* **Extrait choisi**:

• • • • •

En guise de récapitulation au sujet des données romaines du Gipuzkoa, en l'état actuel des recherches, il convient d'en souligner la distribution sur les bords du territoire. La côte marque l'une des lignes de concentration comme résultat de sa relation avec une voie maritime de cabotage qui longeait le golfe de Gascogne. Une autre des références s'inscrit dans le Sud, aux environs immédiats du changement de versant, connectant avec la Llanada et la Burunda par lesquelles transitait la voie reliant Pampelune à Briviesca, tandis que la plus grande aire d'occupation se concentre dans l'estuaire de la Bidassoa, autour de la civitas d'Oiasso. De toute manière, si les informations historiques dont on dispose étaient le fidèle reflet de la réalité, dans ce territoire existeraient deux polis et trois oppida, outre une respectable série d'établissements reconnus au plan archéologique. Le calcul en soi est frappant; si l'on y ajoute la condition de surface réduite du territoire guipuzcoan et la certitude que le nombre de découvertes ne manquera pas de grandir à l'avenir, l'horizon qui se profile n'a rien d'exceptionnel dans le cadre de l'Empire. Sur un seul aspect, on s'éloigne de ce qui représente habituellement la norme; la faible représentation de l'épigraphie, avec deux seules inscriptions funéraires, en est le manque le plus remarquable.
Les transformations

Si l'on ne constate pas un intérêt spécial de la part des romains pour l'espace guipuzcoan, hormis pour ce qui touche à l'exploitation de ses ressources minières, la fourniture de soldats pour ses armées, le recouvrement des taxes ou les voies de communication, maritimes et terrestres, il faut admettre que l'intégration dans ses domaines apporta en soi des changements substantiels dans les habitudes d'une partie de ses habitants. On le vérifie surtout dans les zones dans lesquelles des modes de vie urbains furent instaurés. De fait, les villes peuvent être considérées comme les principaux agents de transmission des modèles romains, dans la mesure où l'on y trouvait centralisées les fonctions qui permettaient de garder opérationnelle la trame administrative établie par les dominateurs.
Les chercheurs s'accordent sur un point, en ce qui concerne les régions septentrionales d'Ibérie, à savoir que les indigènes enrôlés dans les troupes légionnaires, une fois licenciés -au bout de 25 ans de service- ont contribué au développement de la vie urbaine de leurs lieux d'origine. Compte tenu de la présence de nombre de soldats vardules et vascons dans les troupes situées en Bretagne ou sur le Rhin, il est très possible qu'ils fussent les protagonistes dans la formalisation de modes de vie urbains dans notre géographie.

• • • • •

* **Données extraites**:
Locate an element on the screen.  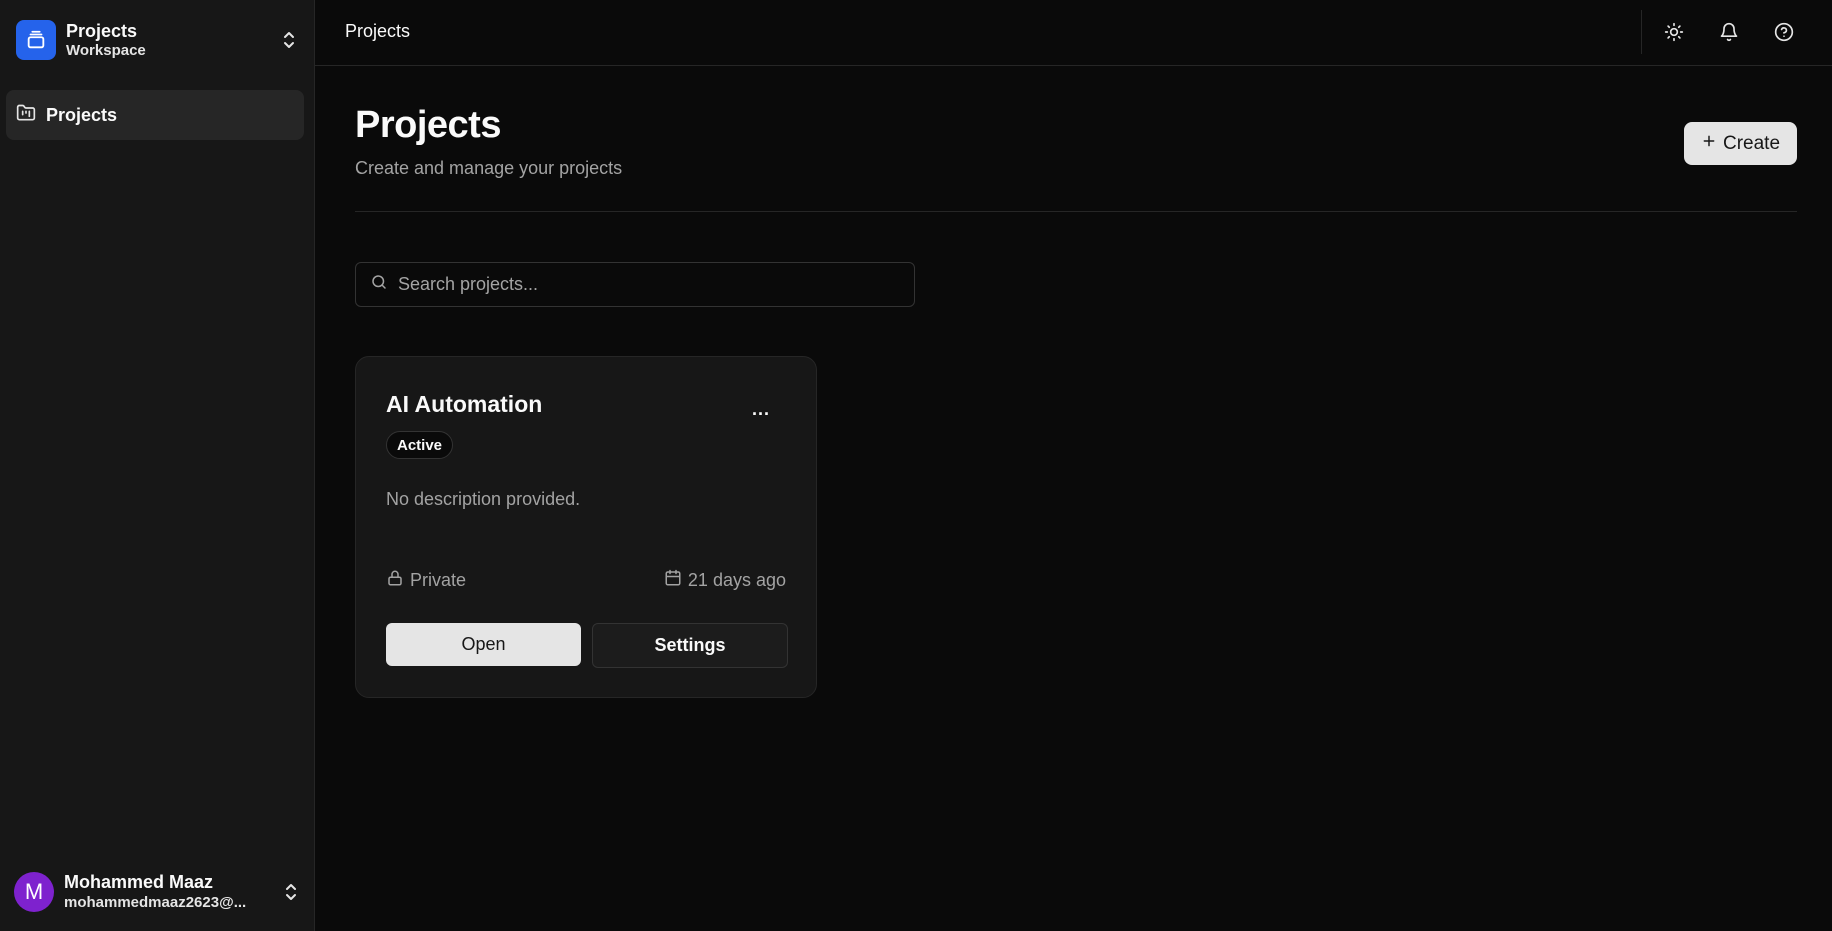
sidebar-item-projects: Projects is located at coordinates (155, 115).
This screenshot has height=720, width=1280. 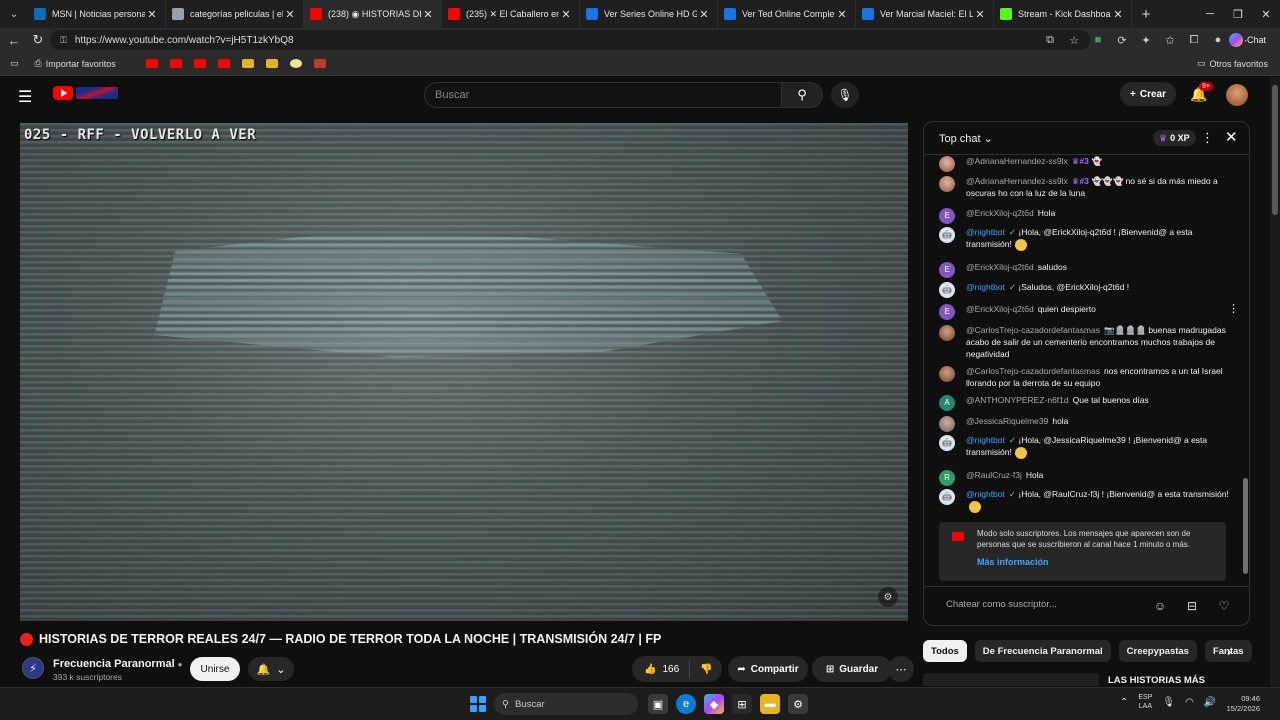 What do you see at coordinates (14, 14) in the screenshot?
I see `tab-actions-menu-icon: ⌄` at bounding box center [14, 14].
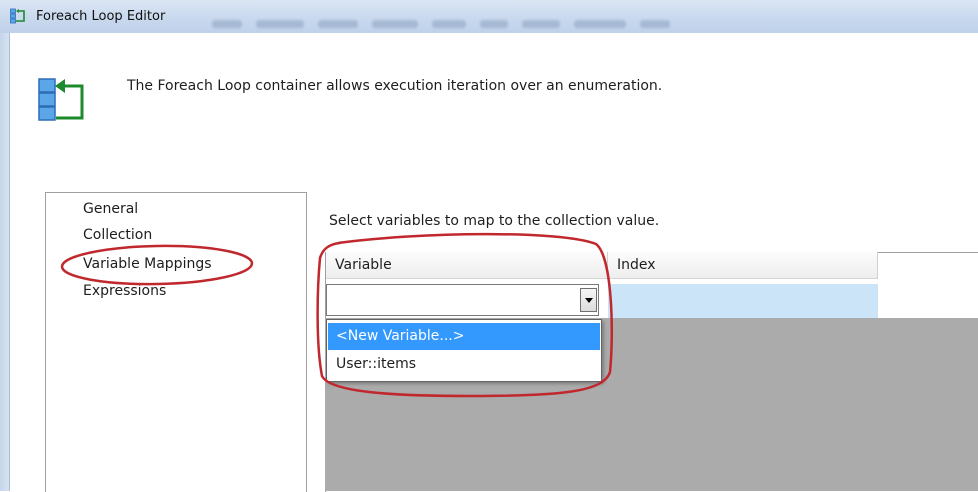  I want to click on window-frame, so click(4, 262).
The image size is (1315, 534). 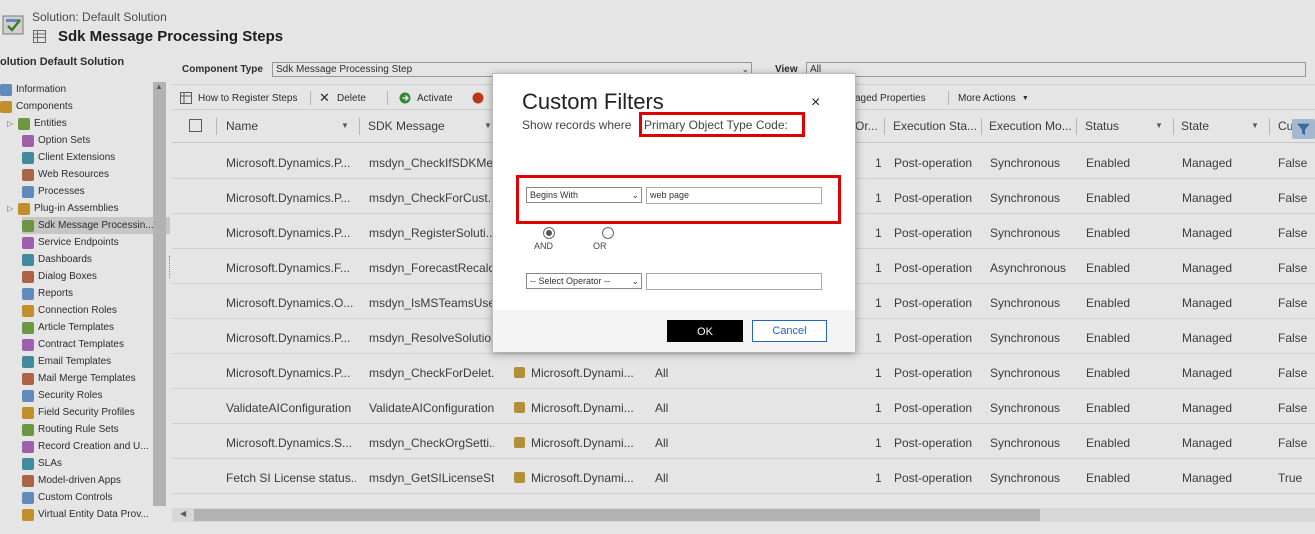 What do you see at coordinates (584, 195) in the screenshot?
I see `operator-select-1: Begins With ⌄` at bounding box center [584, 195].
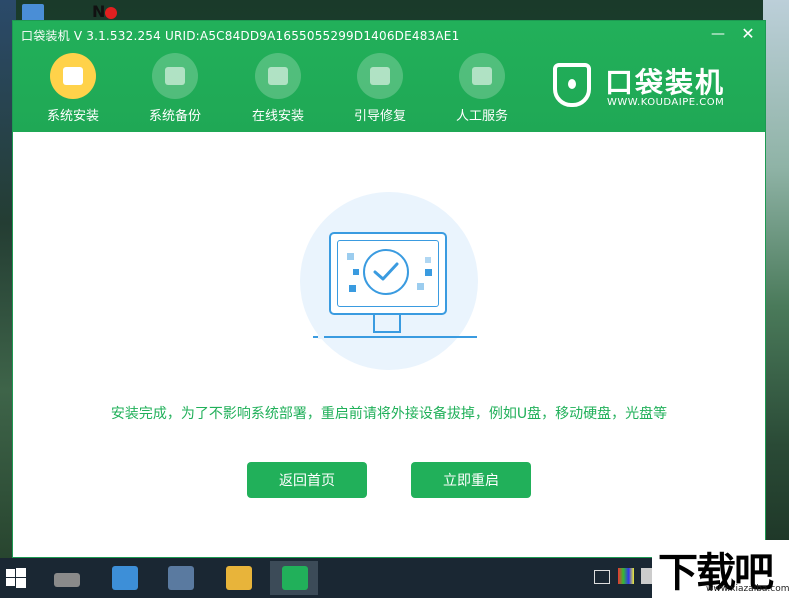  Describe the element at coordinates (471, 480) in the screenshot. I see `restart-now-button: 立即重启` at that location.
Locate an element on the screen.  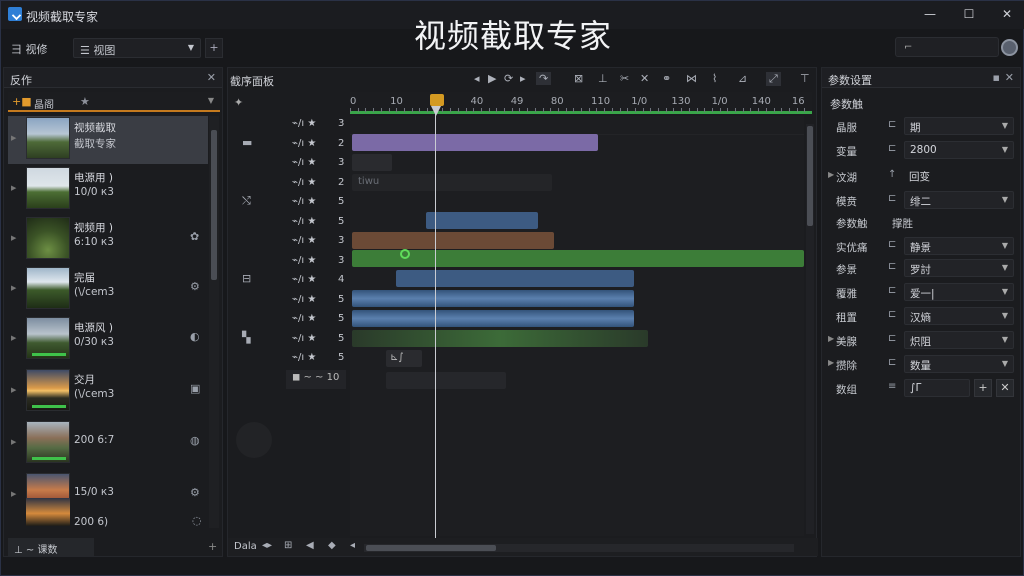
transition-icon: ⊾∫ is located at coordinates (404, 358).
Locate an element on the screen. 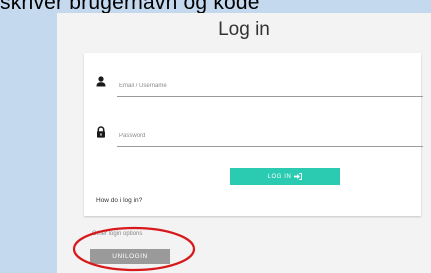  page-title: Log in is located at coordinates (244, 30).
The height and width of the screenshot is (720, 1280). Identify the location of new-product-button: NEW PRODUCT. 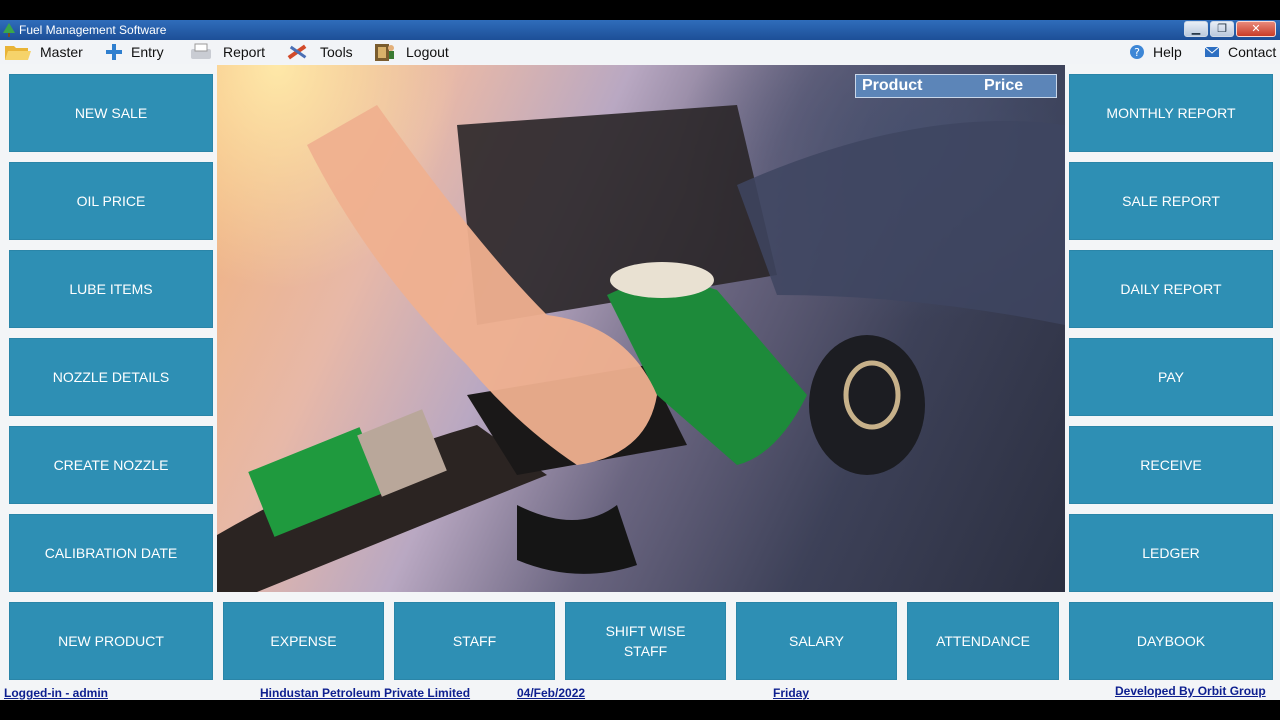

• • • • •

* **Consigne A**:
Répondez à ces questions d'après le texte sur le Gipuzkoa romain :
(i) Autour de quelle civitas se concentre la plus grande aire d'occupation ?
(ii) Combien d'inscriptions funéraires compte-t-on sur ce territoire ?
(iii) Au bout de combien d'années de service les indigènes enrôlés dans les troupes légionnaires étaient-ils licenciés ?
* **Consigne B**:
Traduisez en anglais cette phrase du texte sur le Gipuzkoa romain : « On le vérifie surtout dans les zones dans lesquelles des modes de vie urbains furent instaurés. »
* **Consigne C**:
Poursuivez le texte sur le Gipuzkoa romain à partir de l'endroit où il s'arrête.

* **Réponse A**:
(i) Autour de la civitas d'Oiasso, dans l'estuaire de la Bidassoa.
(ii) Deux.
(iii) Au bout de 25 ans.

* **Réponse B**:
This is seen above all in the areas where urban ways of life were established.

* **Réponse C**:
L'application du modèle urbain romain suppose des changements dans l'architecture, dans l'aménagement de l'ensemble bâti, dans les activités économiques et dans la mentalité des gens. En matière d'architecture, on voit s'étendre l'usage de la brique et de la tuile, des bétons, des mortiers spécialisés et l'on introduit des solutions de construction comme la voûte et l'arc. La construction en bois s'améliore également. On l'utilise assidûment, alors que la pierre est destinée à des édifices significatifs et emblématiques. La forge, avec la fabrication des différents clous et goujons nécessaires, les renforts, les outils de chantier et les finitions participe, également, des modifications, avec le personnel, formé pour réaliser les nouvelles solutions, les fournisseurs de matières premières, les commerçants et les transporteurs.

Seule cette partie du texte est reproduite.